As an 11-year-old, immersed in the Lord of the Rings books for the first time, I yearned to live in Middle Earth. My real earth wasn't all that good - I'd just started senior school and hated it. I escaped into the Rings books as often as possible and went journeying with Frodo and Sam; they took me away from the harsh realities of daily school life. Give me a Nazgûl over our demonic headmaster any day.

So for me, visiting this Kiwi Hobbiton was like arriving at a place I'd known about for decades, a place with which I was totally familiar, and yet one which by definition of its being fictional, didn't exist. And yet here it was. And it was perfect. Almost as though Hobbiton had really existed, and Tolkien had been there and written about it. Written about this place. I felt he would have been proud, had he been able to join our tour.

Nearly all the Hobbit homes are facades built into the hillsides, so most of the doors don't open and you can't duck in for a cup of tea, a puff of rough shag, or a pint of Rosie's cider, but that doesn't matter. I could empathise, because when we lived in New Zealand we built our own Hobbit hole façade, our own Bag End in fact, on a hillside at the back of our house. Unfortunately we sold the property before the
Our own 'Bag End' which became
a condition of purchase
grass could properly establish over it (see pic), but on the other hand the new owners - the husband worked for Weta Workshop and was involved in the special effects for Jackson's films - made it a condition of purchase that we left our Bag End in situ. We were happy to oblige (but I plan to make another one one day!).

The 'real' Bag End
Some in our tour group (myself included) wanted photographs of course, and here's the challenge: getting a shot of a Hobbit dwelling (and Bilbo's home 'Bag End' in particular) without other tour members in shot. The trick, I discovered, is to be the last in the group, so that everyone has moved on just far enough that you're left with a people-free photo opportunity. The downside of this is that you're likely to

miss out on what your guide at the front is saying, or that she'll turn the Eye of Sauron on you and burn you to ashes for dawdling. That's a risk I was willing to take. I'm still here.

As you can see from some of the images included here, my tactic worked, even to the point of getting Bag End without one of those large pesky men-folk in shot.

A detail that particularly impressed me about this reconstructed movie set was that in any gateway, or fence, or door or signpost, I did not see a single Philips screw or alloy nut and bolt. No stainless steel fittings, no MDF board. Everything was as it would have been in Middle Earth, and rightly so. Nothing looked new either; there was a quaint rustic charm and patina to everything, an appropriate lived-in look.

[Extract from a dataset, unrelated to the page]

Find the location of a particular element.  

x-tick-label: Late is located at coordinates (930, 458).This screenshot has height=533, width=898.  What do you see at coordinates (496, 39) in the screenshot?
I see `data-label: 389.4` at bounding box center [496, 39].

The bridge past the Mill leading to The Green Dragon
The tours, although well controlled, are not rushed. It takes about an hour to amble through the leafy byways, and to gaze in wonder at the to-scale Hobbit homes and gardens, and there's a bonus, my precious: the tour concludes at the quaint thatched Green Dragon pub with a free pint of cider, beer or soft drink. The Green Dragon, you'll be pleased to know, is human-sized, so there's no ducking down to get in or banging your head on the beamed ceilings.

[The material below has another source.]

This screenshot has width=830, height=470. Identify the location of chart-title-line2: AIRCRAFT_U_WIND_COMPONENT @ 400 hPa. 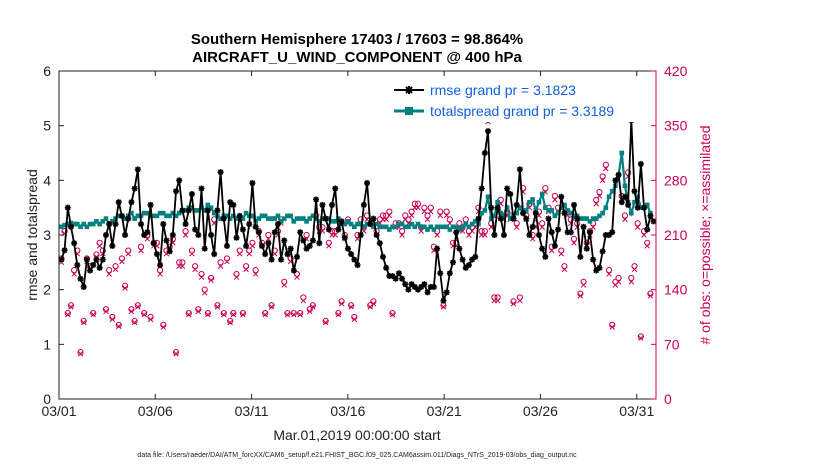
(357, 58).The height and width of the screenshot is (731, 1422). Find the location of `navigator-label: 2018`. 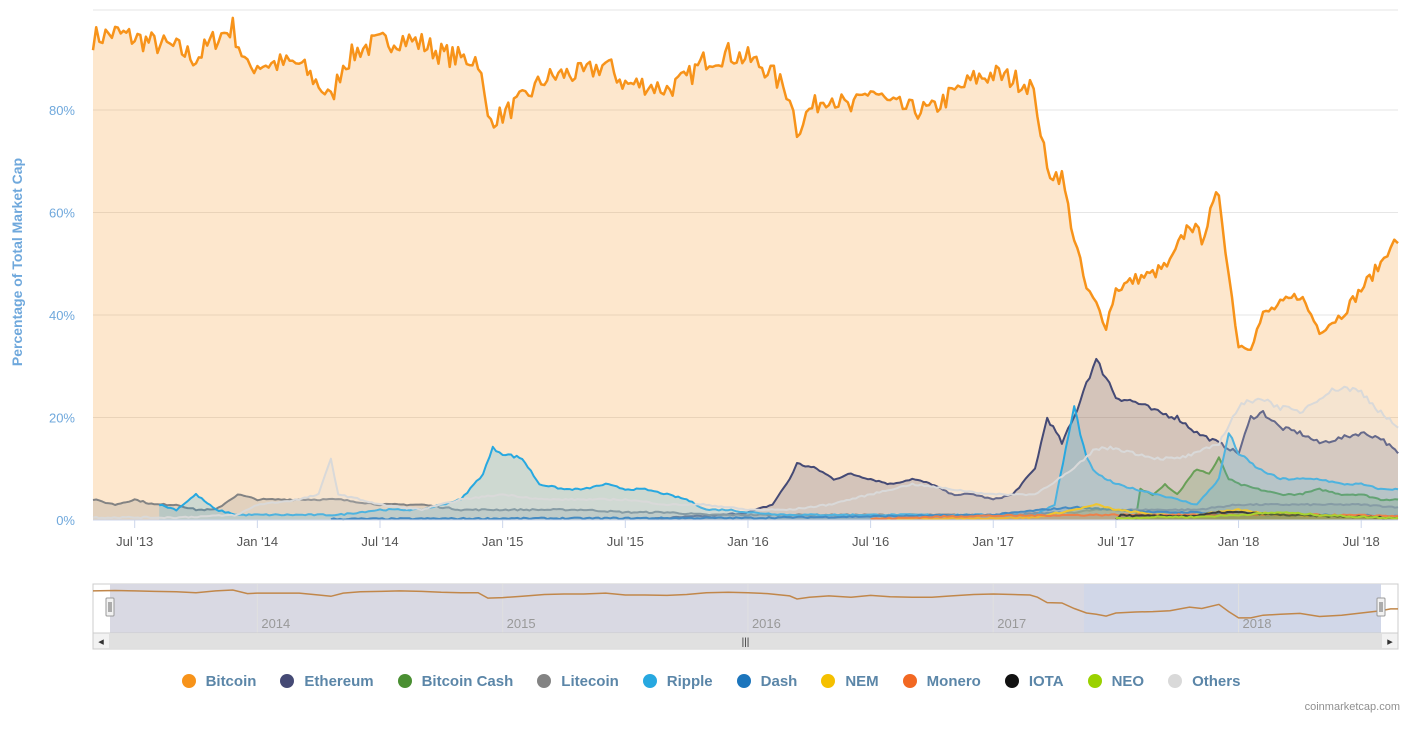

navigator-label: 2018 is located at coordinates (1258, 624).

The Green Dragon, complete with Hobbit
And because it was a nice day for our tour, most people took their drinks outside, which enabled me to get a shot of the interior without any people in it. Except for one child sitting at a table, and charmingly he actually was Hobbit-sized so fits into the scene perfectly.

A visit to Hobbiton is (obviously) something I'd recommend. Of course it helps if you've read the books or seen the films, but the place is so pretty, so perfect anyway, that even if you don't know a Hobbit from an Orc or a warg from a cave troll, you'd almost certainly still enjoy it.

If you do go, and your tour guide sears you to ashes for loitering to take photos at the back of the group, you can blame me. But remember to tell them that you're there because I recommended it. As I said earlier, it's wizard.